## Data for review

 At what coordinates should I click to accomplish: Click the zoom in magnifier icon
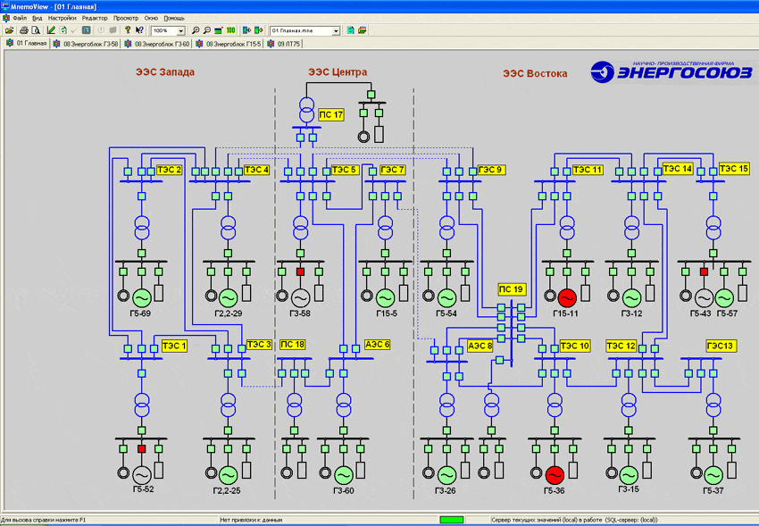tap(195, 30)
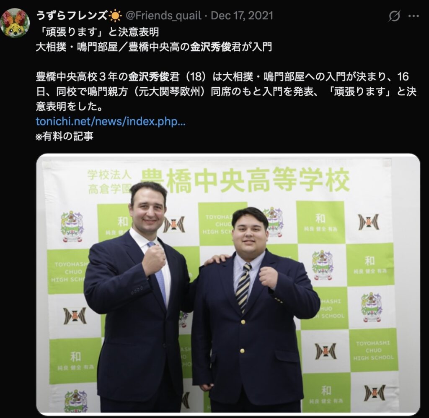Follow the tonichi.net/news/index.php link
The image size is (429, 418).
pos(111,121)
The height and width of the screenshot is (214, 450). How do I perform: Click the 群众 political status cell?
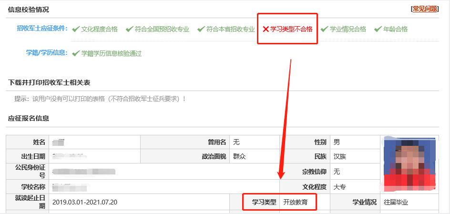(x=239, y=156)
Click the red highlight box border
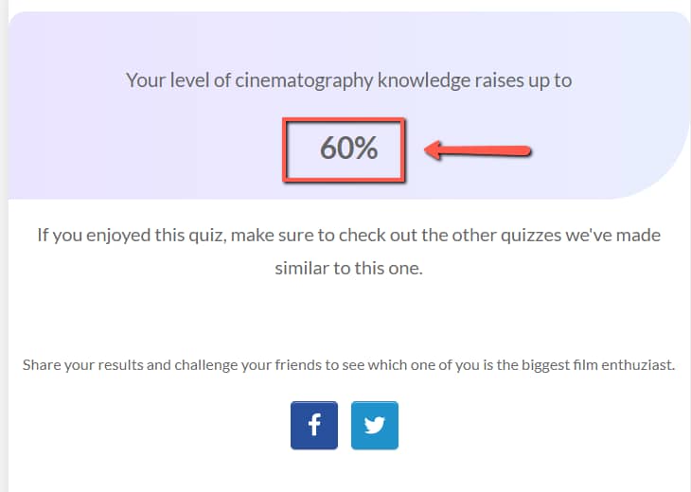 (344, 120)
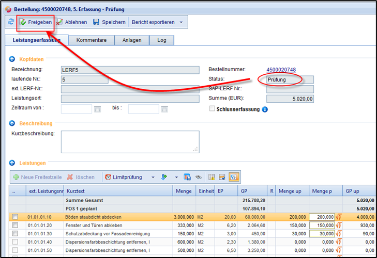
Task: Click Freigeben to approve the entry
Action: click(35, 22)
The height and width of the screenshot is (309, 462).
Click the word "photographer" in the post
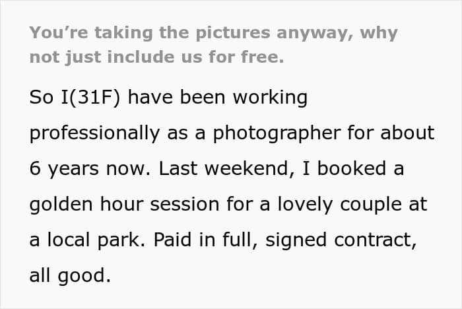277,133
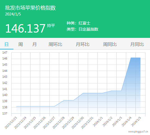Viewport: 150px width, 135px height.
Task: Click the 2024/1/5 x-axis label
Action: tap(136, 122)
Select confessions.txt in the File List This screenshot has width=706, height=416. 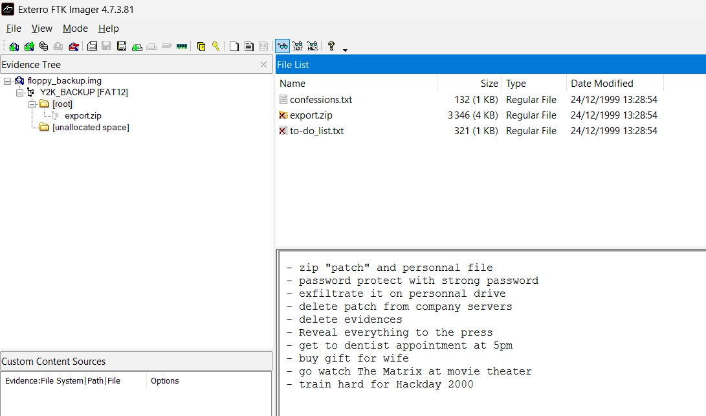pos(320,100)
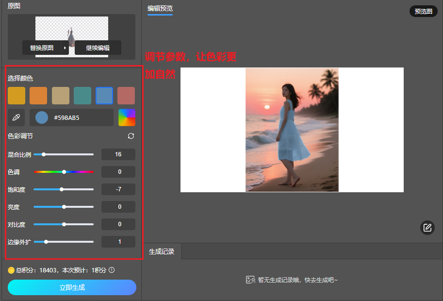The image size is (443, 301).
Task: Click the 继续编辑 button
Action: tap(98, 48)
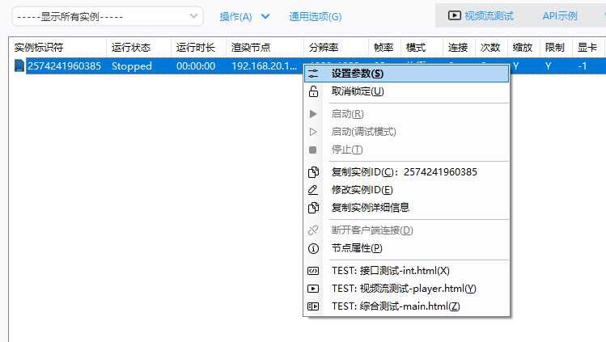The image size is (606, 342).
Task: Click the 设置参数 sliders icon
Action: pos(314,74)
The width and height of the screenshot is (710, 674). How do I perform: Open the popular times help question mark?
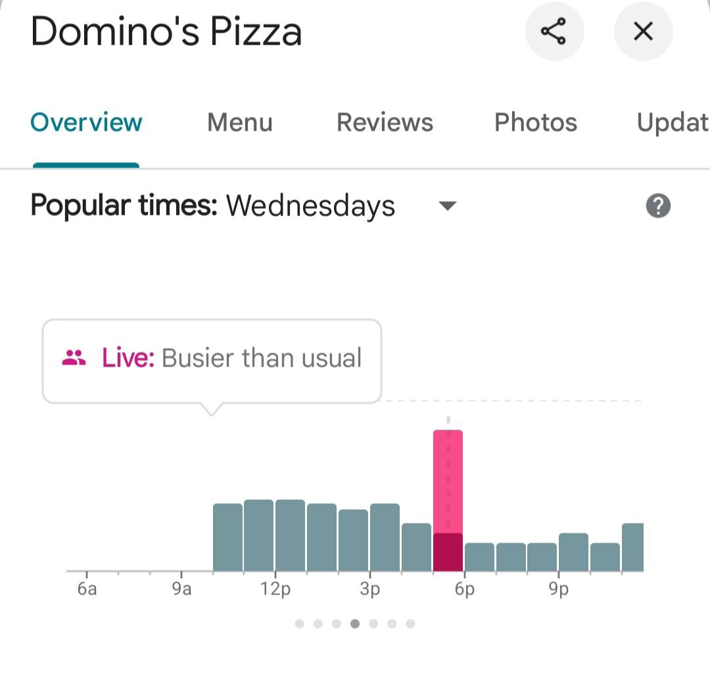[x=658, y=206]
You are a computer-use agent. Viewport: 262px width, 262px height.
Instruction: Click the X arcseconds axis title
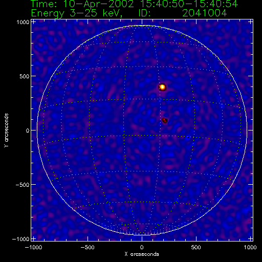[x=142, y=254]
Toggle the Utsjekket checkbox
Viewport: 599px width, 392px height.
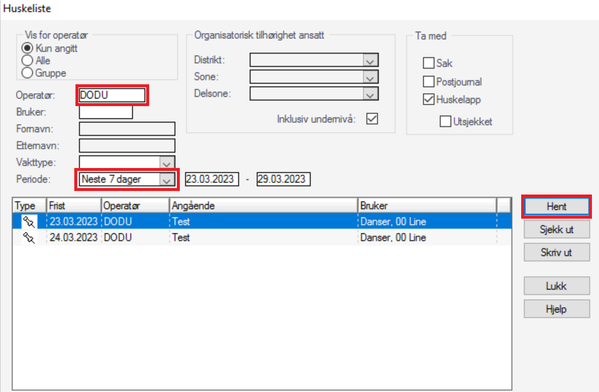tap(446, 122)
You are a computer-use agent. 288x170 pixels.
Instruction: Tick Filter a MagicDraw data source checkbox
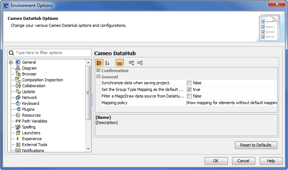(x=189, y=96)
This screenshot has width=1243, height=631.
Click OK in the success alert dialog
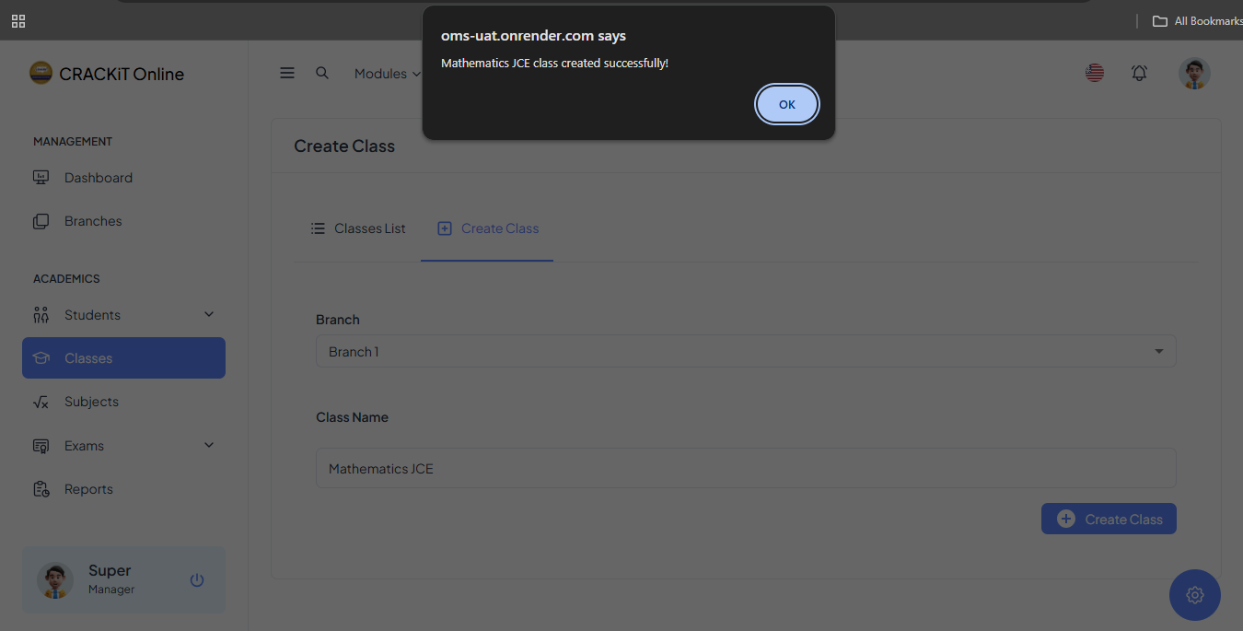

## Exercise description
What is wanted is an exact copy of the lines from the line with "Instruction: Click the" through the end of the records, both ends included, pictures excluded.

## Reply to the exercise
Instruction: Click the X arcseconds axis title
[x=142, y=254]
Toggle the Utsjekket checkbox
Viewport: 599px width, 392px height.
tap(446, 122)
You are a computer-use agent. 288x170 pixels.
Instruction: Tick Filter a MagicDraw data source checkbox
(x=189, y=96)
This screenshot has width=1243, height=631.
Click OK in the success alert dialog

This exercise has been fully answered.